Space VDI Platform Development: New Functionality and Features of Releases 5.3-5.4

Event program: cluster architecture, fault-tolerant scheme, scaling, Space Agent PC (VDA) and Space Gateway.

Today's speaker: Ruslan Belov, Product Director of Space VDI.

Today we will talk about what was released in the latest releases of Space VDI 5.3, which appeared after the 4th quarter of 2023, and Space VDI 5.4, which was released just a month ago.

The VDI ecosystem is a set that includes the following components:

- Space VM cloud platform for centralized infrastructure management,

- Space Disp software (Space Disp) – a connection dispatcher for virtual desktops, responsible for connecting users to assigned virtual desktops,

- Space Client, a proprietary connection client to the VDI infrastructure with support for Windows, Linux, and macOS.
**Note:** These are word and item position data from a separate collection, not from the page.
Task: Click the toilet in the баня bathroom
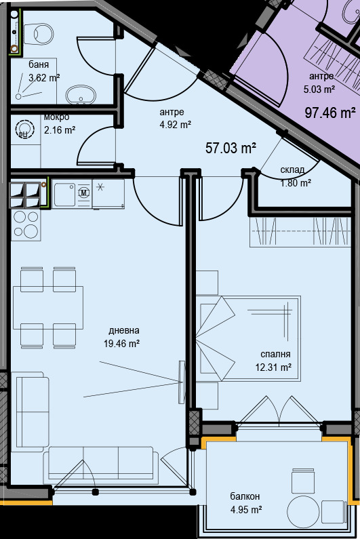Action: [x=39, y=34]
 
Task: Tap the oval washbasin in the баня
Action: [x=81, y=94]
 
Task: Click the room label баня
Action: [x=39, y=64]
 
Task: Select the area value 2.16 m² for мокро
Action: [x=60, y=130]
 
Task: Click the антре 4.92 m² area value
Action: [x=176, y=124]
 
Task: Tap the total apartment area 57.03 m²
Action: [x=231, y=148]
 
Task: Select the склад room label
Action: [x=292, y=169]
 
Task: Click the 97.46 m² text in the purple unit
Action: [x=330, y=113]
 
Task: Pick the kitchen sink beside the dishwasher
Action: [x=64, y=195]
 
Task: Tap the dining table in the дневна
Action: [x=48, y=307]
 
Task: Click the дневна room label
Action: [x=124, y=331]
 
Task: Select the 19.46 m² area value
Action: [x=122, y=343]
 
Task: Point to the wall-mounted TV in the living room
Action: [x=182, y=382]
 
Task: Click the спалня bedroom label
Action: [x=275, y=355]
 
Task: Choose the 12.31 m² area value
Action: [x=273, y=367]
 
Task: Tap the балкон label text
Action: [x=245, y=496]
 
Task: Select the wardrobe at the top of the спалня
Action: [x=300, y=232]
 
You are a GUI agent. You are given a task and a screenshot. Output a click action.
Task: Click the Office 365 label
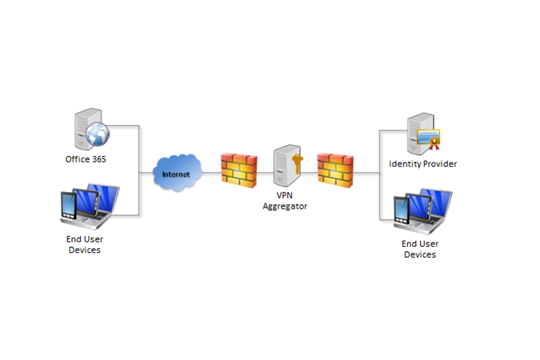pyautogui.click(x=86, y=159)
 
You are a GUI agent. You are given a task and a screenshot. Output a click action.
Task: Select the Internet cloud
pyautogui.click(x=176, y=173)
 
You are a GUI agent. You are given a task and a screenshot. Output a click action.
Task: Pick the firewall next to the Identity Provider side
pyautogui.click(x=336, y=169)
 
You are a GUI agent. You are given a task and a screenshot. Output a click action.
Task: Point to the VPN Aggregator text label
pyautogui.click(x=285, y=201)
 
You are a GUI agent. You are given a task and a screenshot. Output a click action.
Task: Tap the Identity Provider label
pyautogui.click(x=423, y=164)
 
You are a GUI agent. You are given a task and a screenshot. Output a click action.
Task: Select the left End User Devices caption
pyautogui.click(x=84, y=244)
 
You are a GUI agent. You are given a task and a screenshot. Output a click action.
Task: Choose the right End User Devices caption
pyautogui.click(x=420, y=249)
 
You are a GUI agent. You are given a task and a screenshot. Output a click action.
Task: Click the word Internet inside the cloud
pyautogui.click(x=176, y=174)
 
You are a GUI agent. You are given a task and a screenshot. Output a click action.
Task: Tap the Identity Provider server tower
pyautogui.click(x=416, y=134)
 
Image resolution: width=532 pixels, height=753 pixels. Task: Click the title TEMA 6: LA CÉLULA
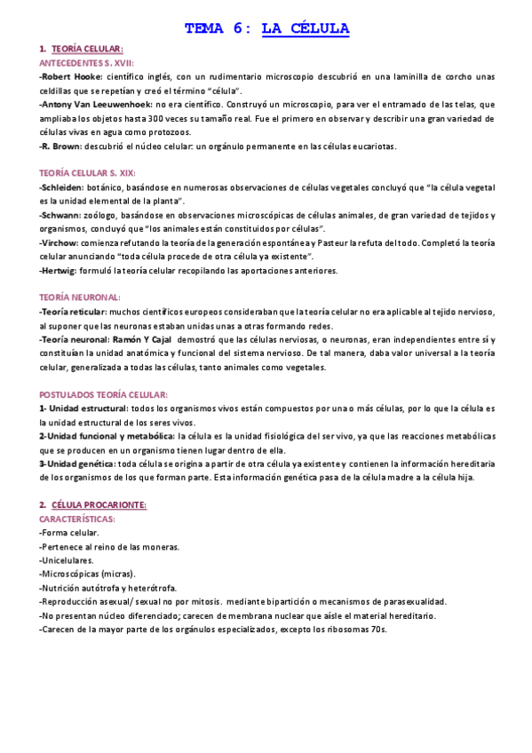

Today we will be talking about Space Disp. We have divided the changes into 5 categories: cluster architecture, fault-tolerant scheme, scaling usage, Space Agent PC (VDA), and Space Gateway. We decided to abandon the single dispatcher instance and switch to a multi-dispatcher. This allowed us to create a fault-tolerant scheme and expand the scaling options for the infrastructure itself. In addition, we added the ability to connect physical machines and added functionality such as Space Agent PC, a utility that is installed on physical machines and allows you to transmit information about their status. In the future, this agent can be used to manage the machine itself and configure its configuration. For security, we have improved our IS gateway.

Let's move on to the topic of cluster architecture, and define the entities that will be used here.
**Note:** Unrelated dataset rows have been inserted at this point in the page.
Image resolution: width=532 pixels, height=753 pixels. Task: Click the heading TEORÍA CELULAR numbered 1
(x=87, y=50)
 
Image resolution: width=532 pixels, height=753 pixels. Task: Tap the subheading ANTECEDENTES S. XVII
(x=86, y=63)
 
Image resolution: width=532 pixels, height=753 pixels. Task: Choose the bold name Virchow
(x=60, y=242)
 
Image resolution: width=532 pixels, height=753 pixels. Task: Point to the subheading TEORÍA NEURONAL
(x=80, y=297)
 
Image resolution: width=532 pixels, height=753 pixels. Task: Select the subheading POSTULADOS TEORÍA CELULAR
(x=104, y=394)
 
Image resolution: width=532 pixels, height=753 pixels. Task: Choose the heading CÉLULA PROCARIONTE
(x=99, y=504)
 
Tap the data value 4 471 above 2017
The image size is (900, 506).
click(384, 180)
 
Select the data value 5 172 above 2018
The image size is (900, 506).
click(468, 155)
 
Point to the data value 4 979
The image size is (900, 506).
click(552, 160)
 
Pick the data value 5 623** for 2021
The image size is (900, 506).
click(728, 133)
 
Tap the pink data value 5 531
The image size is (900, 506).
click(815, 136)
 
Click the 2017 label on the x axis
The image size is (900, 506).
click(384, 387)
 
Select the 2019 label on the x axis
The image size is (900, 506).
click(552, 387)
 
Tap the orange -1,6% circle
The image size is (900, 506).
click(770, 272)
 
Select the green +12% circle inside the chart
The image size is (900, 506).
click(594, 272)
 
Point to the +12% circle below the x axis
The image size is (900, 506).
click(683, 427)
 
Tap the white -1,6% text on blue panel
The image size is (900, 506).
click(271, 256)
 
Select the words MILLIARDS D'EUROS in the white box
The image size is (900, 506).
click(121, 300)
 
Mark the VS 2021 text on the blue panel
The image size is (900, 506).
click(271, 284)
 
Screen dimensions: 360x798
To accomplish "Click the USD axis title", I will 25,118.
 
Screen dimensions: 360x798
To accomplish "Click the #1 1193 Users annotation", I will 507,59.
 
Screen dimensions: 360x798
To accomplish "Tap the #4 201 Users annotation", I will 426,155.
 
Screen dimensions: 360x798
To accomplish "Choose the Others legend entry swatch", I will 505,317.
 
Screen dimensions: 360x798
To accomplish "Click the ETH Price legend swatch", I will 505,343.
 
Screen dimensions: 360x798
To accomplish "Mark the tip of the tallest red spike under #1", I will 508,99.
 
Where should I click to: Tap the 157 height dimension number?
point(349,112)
The first entity is HOST – a virtual machine or physical server with pre-installed ASTRA Linux 1.7.5 – "Smolensk", we do not yet support other operating systems. You can assign a specific role to the host with the OS: Leader, Manager, and DB (database). Leader and Manager will participate in load distribution in the management cluster, and the database will be located in the data cluster. There is also an element here called a balancer (BL), which distributes the load between the hosts.
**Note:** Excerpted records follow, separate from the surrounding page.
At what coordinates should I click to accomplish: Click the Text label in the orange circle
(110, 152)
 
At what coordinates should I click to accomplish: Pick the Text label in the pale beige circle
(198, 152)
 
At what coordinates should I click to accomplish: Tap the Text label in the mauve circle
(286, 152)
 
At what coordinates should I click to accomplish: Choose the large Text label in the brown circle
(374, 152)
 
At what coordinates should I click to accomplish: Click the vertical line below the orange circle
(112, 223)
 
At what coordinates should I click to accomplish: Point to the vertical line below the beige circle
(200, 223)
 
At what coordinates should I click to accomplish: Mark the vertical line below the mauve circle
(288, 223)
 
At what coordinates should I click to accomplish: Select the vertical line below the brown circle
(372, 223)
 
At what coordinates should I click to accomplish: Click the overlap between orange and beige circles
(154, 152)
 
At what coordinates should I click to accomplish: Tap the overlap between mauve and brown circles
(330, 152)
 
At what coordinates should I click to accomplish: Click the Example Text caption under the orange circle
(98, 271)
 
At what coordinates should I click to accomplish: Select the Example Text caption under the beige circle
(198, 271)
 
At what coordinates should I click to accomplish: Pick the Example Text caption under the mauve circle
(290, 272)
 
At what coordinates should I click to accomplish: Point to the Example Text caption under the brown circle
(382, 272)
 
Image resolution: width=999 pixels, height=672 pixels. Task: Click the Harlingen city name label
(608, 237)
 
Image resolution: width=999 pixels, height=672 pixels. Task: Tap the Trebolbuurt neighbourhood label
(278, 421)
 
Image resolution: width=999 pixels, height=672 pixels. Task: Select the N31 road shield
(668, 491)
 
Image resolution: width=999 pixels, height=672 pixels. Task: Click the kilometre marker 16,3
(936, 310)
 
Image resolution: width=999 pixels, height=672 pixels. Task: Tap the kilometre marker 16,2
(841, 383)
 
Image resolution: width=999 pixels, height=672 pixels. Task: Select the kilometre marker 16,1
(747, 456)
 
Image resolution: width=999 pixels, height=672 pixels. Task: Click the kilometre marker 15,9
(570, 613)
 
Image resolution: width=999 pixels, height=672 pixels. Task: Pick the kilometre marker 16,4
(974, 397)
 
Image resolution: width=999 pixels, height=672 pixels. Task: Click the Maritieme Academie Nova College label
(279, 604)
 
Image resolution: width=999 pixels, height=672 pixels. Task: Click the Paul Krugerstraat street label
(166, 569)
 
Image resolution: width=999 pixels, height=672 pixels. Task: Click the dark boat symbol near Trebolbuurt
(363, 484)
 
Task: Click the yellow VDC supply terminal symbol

The management cluster can act as Leader and Manager. Leader is the main host that takes on the tasks of connecting and conducting internal background services. Manager combines all Frontend and Backend containers. This is done so that in the event of a Leader failure, it is possible to obtain information about the status of containers and other data. In the event of a Leader failure, it is possible to access the web interface itself through the Manager.

Regarding the data cluster. Initially, it consisted only of the database itself, but after its expansion with the possibility of replication. Since release 5.4, standard database tools have been used for replication. There are no restrictions on setting up the replicated database and the replication options themselves. Availability to data from both DBs is ensured.

Since two clusters have appeared, at least two hosts will be required for them, so that they appear when updating the dispatcher from 5.2 to 5.3, the current host takes the DB role. And the second host, which was configured for a specific management cluster, will take the Leader role. If there are several of them, the rest will take the Manager role. The Leader and Manager roles are set manually. First, the database is updated, then the hosts themselves in the management cluster.

About cluster architecture. Due to the fact that there are two clusters, there is also a minimum scheme: two hosts with ASTRA Linux OS, so you need to have two licenses. ASTRA Linux 1.7.4 is used for release 5.3. The management cluster, as in the case of a single instance, can support up to 2000 connections. Now we have a minimum fault-tolerant scheme - three elements in the management cluster: the Leader itself and two Managers.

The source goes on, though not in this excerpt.